_Your goal_: Print exactly what appears from the line containing "This screenshot has height=819, width=1456." through the final line of the data below, pictures excluded.

[Stored records]
--*--
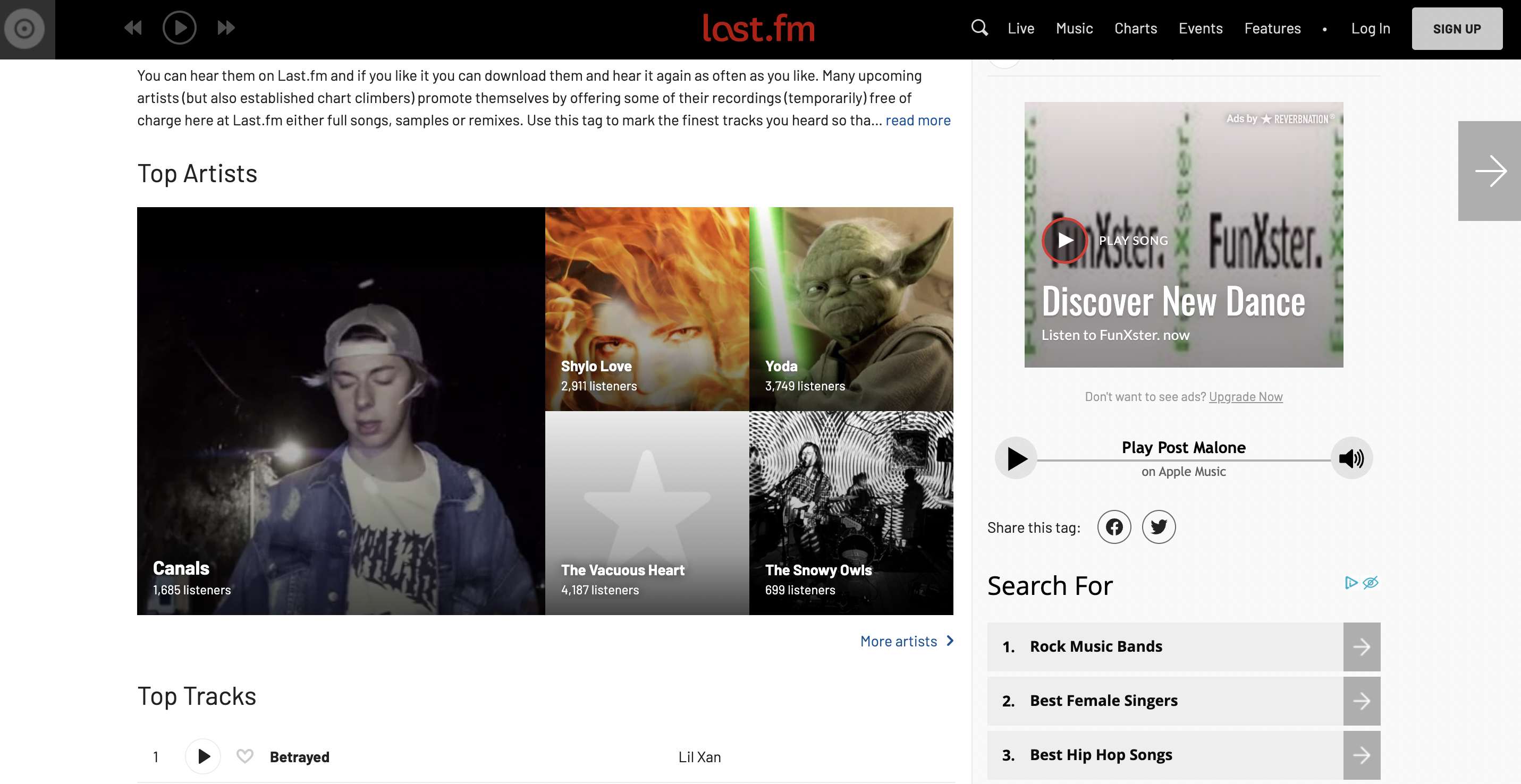Image resolution: width=1521 pixels, height=784 pixels.
Task: Mute the Apple Music player volume
Action: (1352, 458)
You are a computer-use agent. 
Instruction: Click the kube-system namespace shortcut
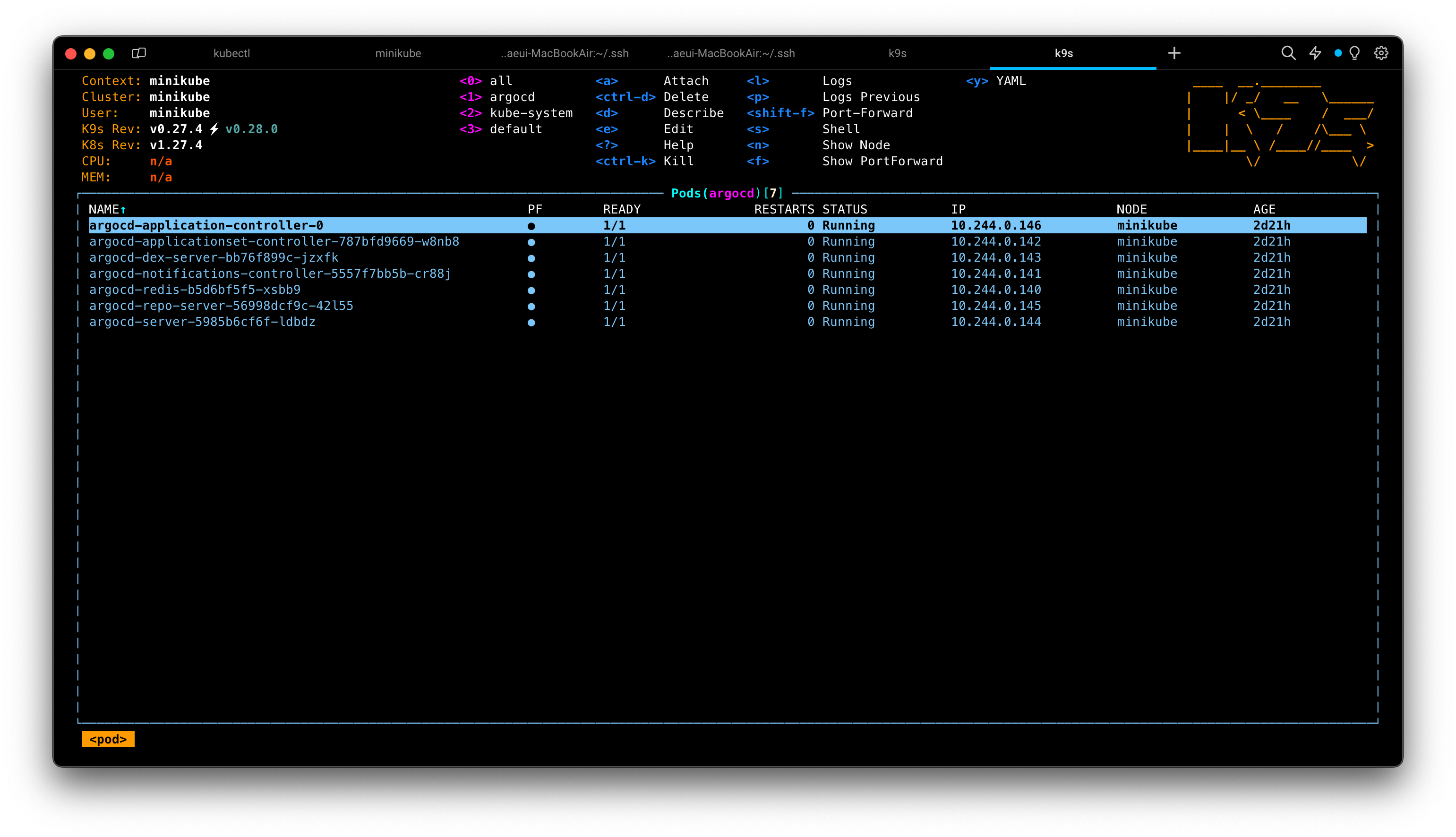pos(531,113)
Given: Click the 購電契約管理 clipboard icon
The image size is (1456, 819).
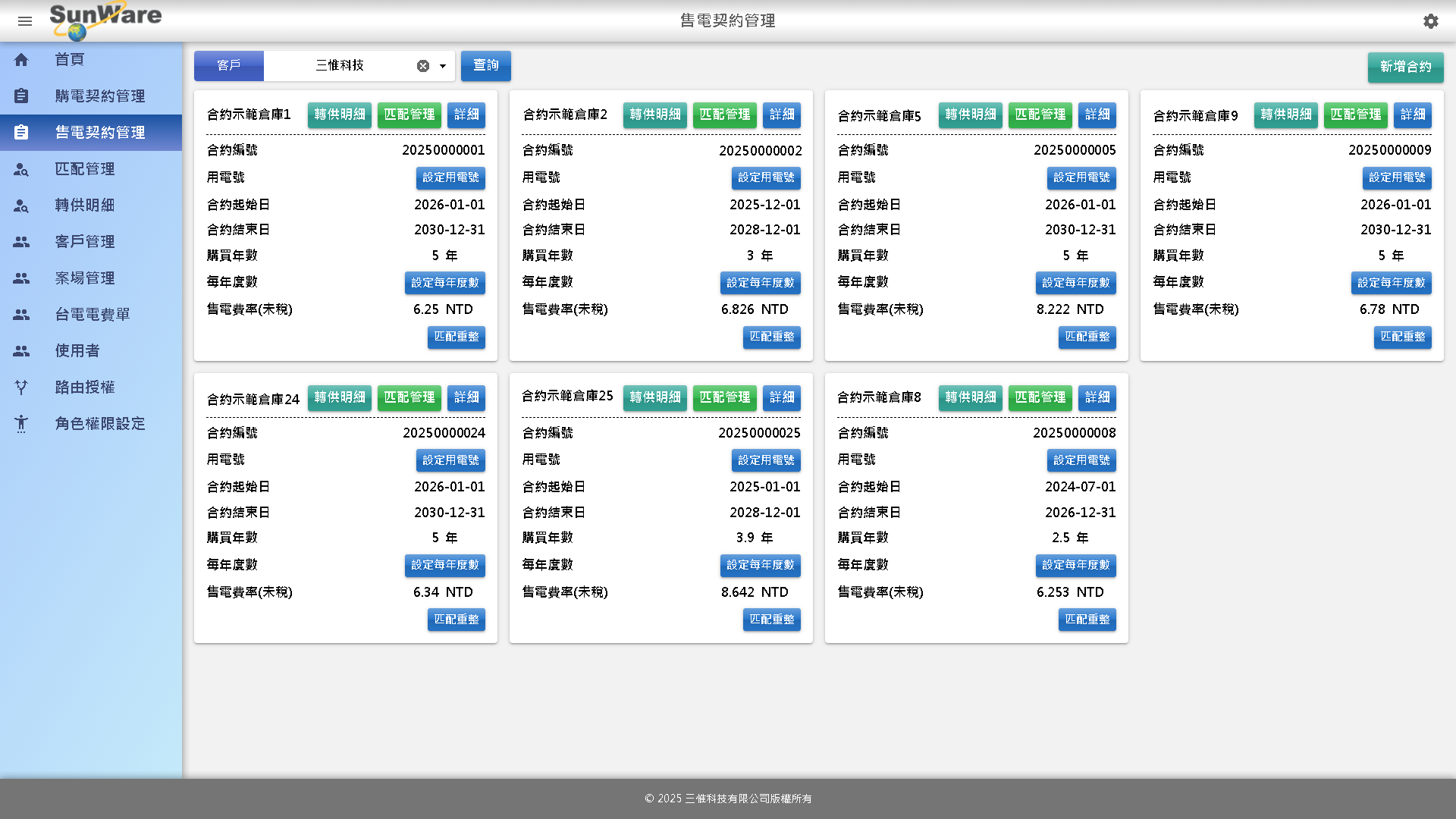Looking at the screenshot, I should (x=21, y=96).
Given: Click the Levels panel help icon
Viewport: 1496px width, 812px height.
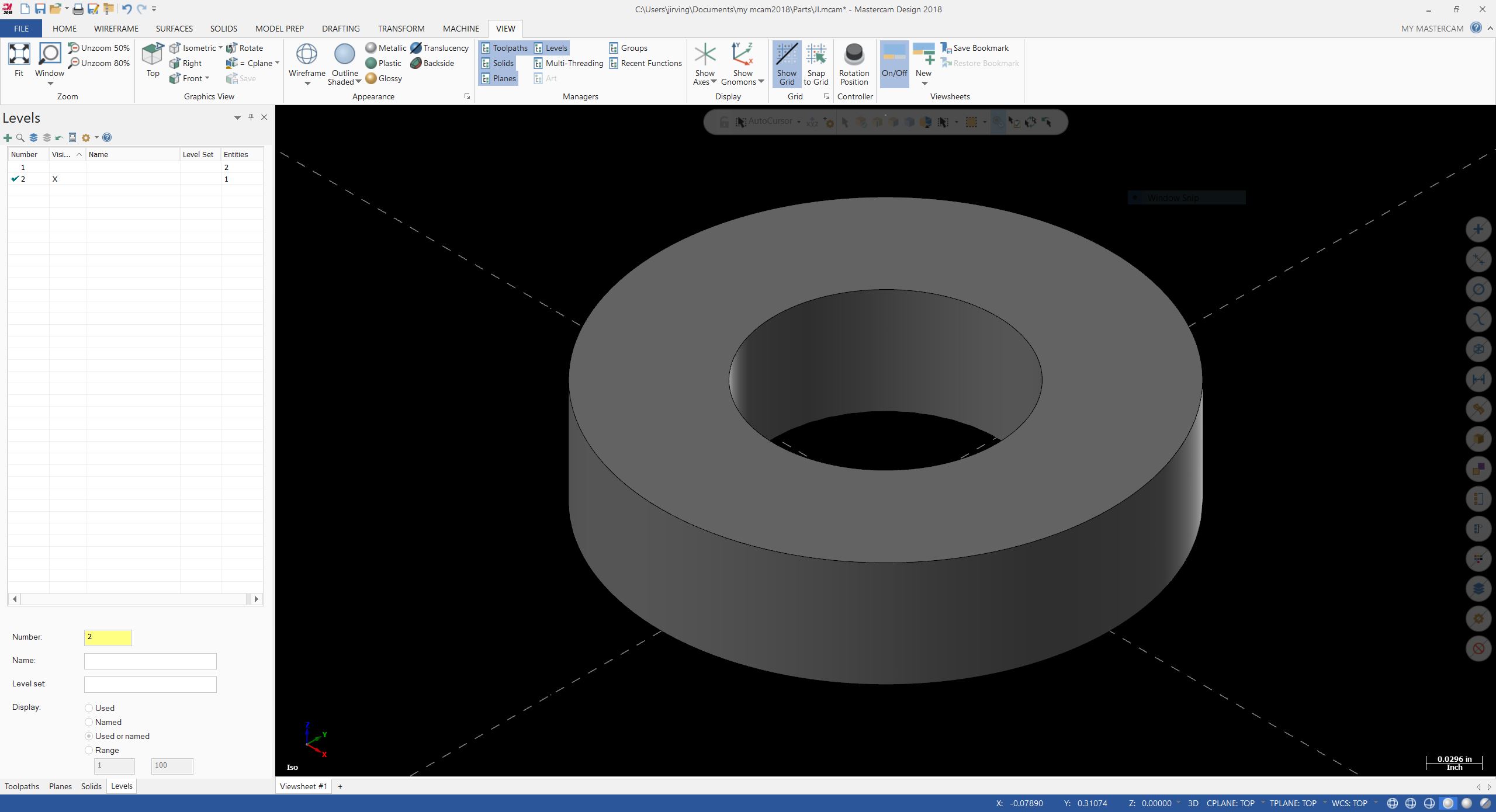Looking at the screenshot, I should click(x=107, y=137).
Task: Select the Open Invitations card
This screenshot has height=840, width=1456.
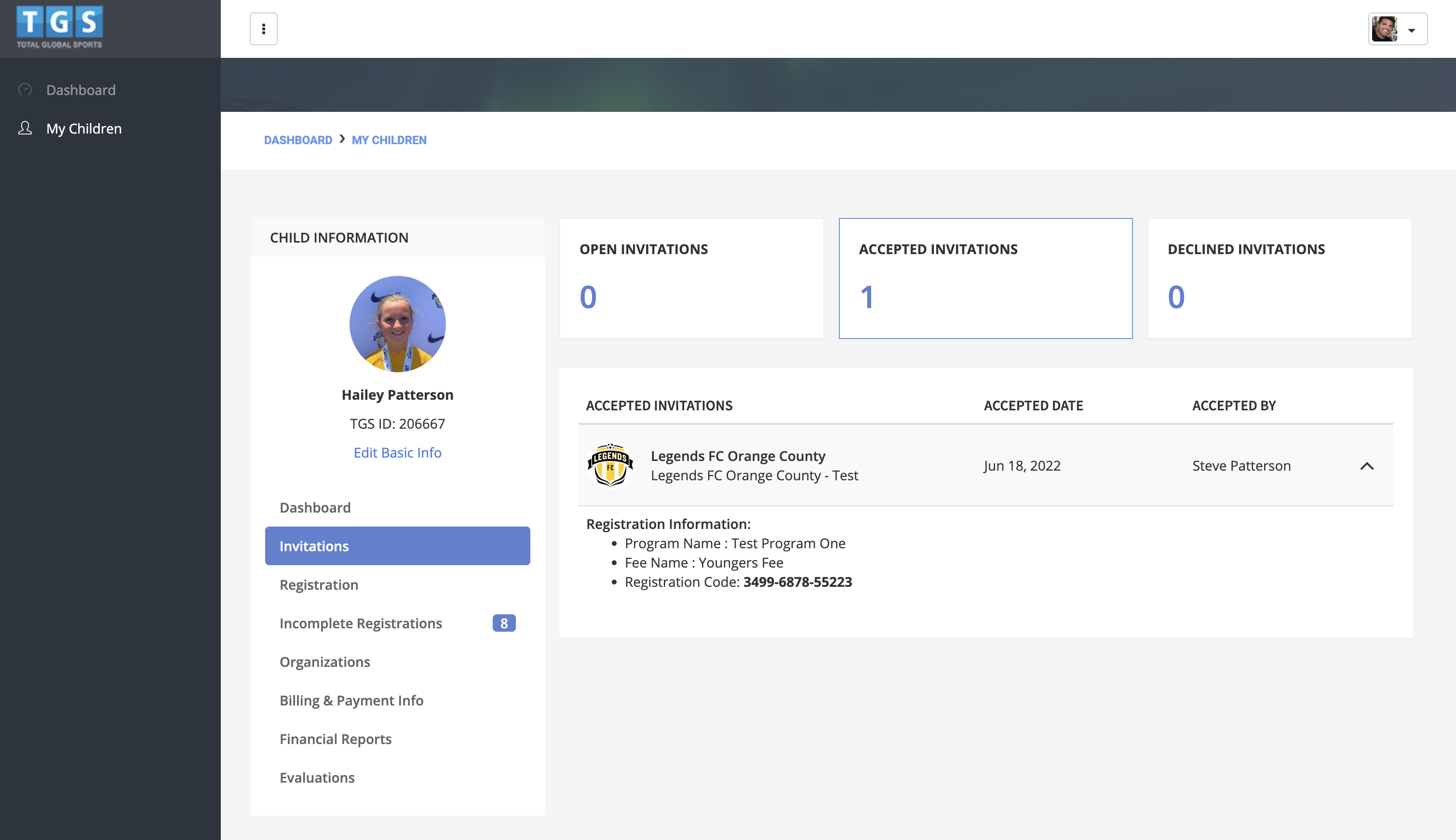Action: pos(691,278)
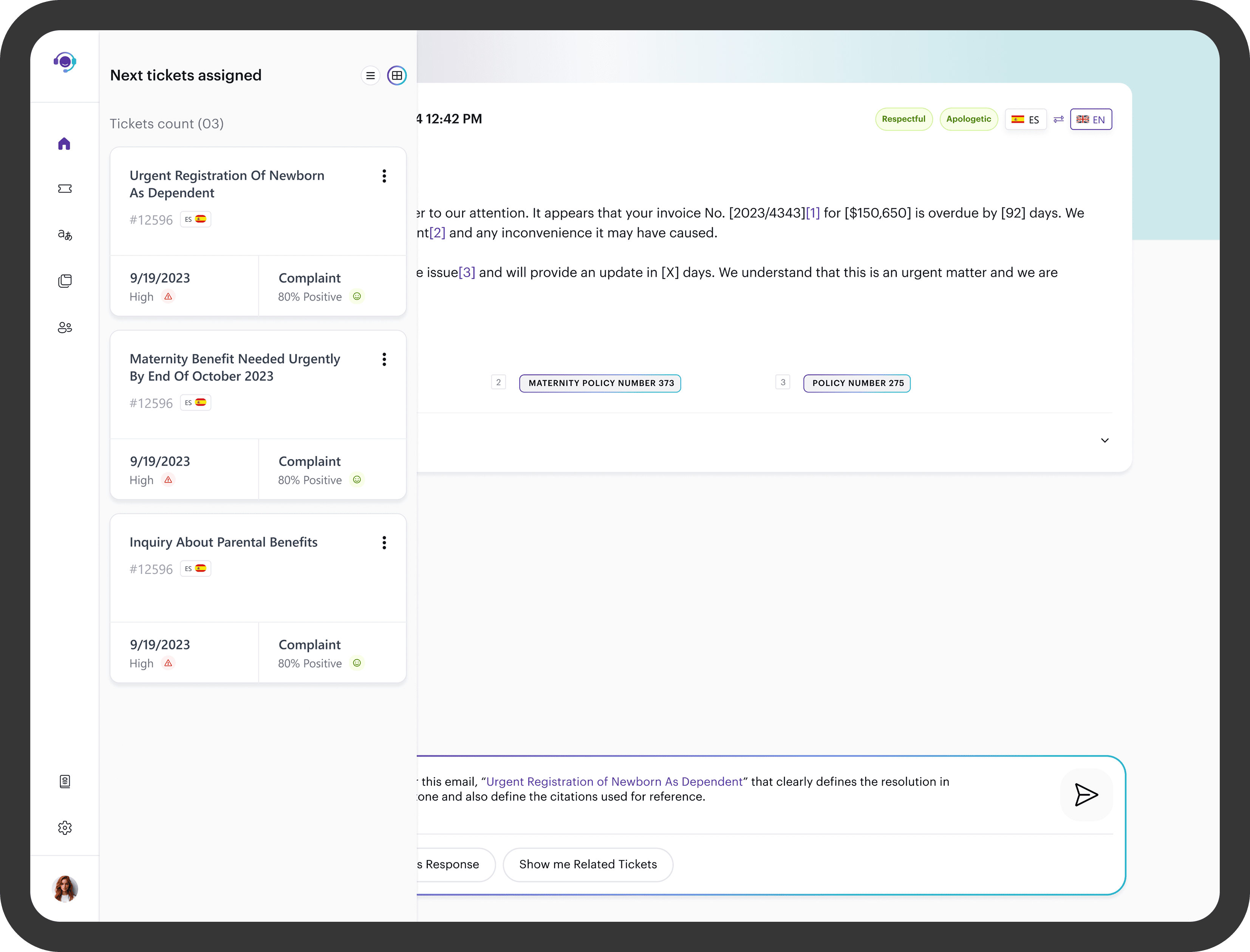Open the Knowledge book icon in sidebar
This screenshot has width=1250, height=952.
65,781
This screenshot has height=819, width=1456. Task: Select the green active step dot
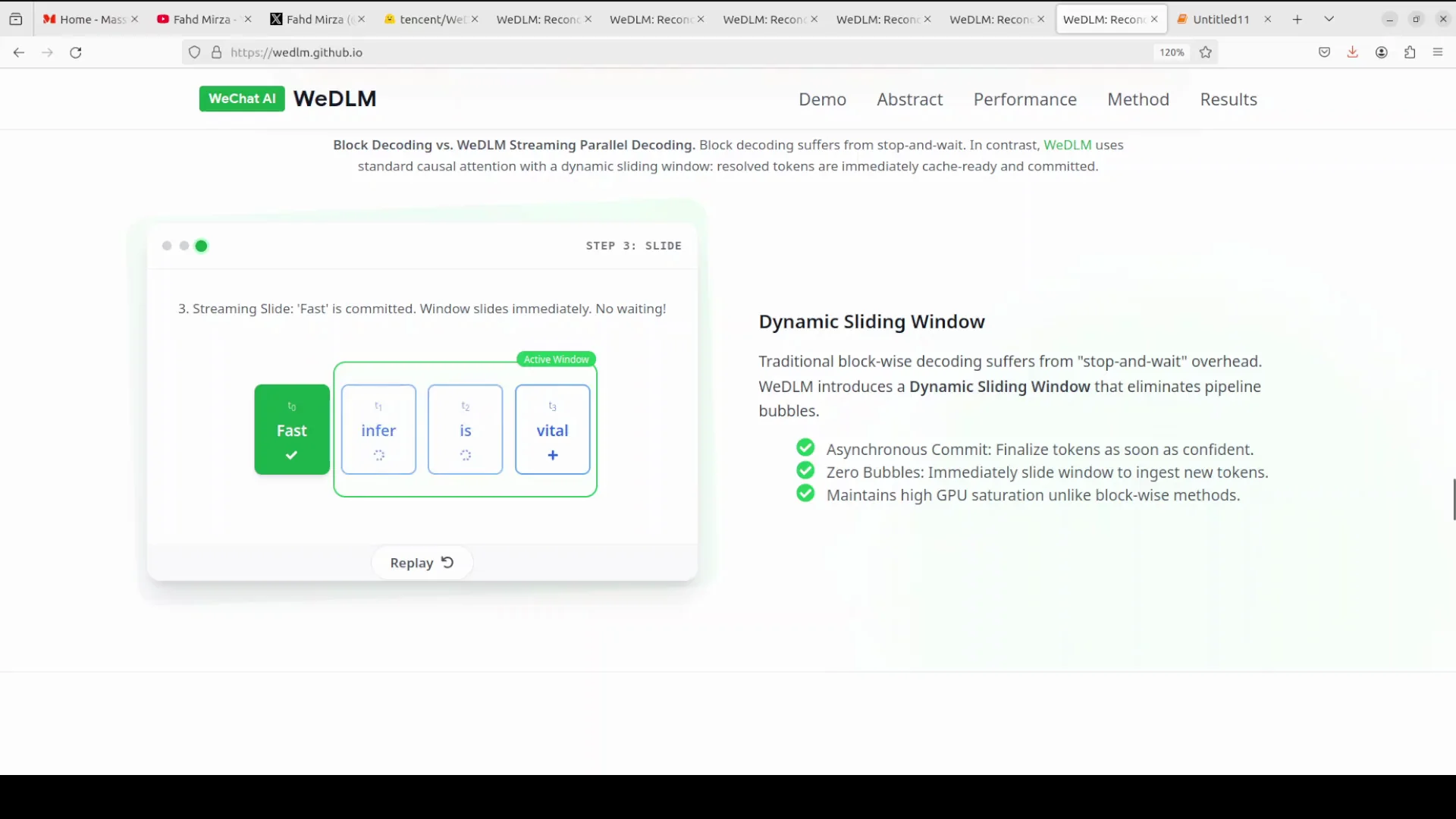pyautogui.click(x=201, y=246)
--*--
_Solution_:
This screenshot has height=819, width=1456. Task: Select the green active step dot
pyautogui.click(x=201, y=246)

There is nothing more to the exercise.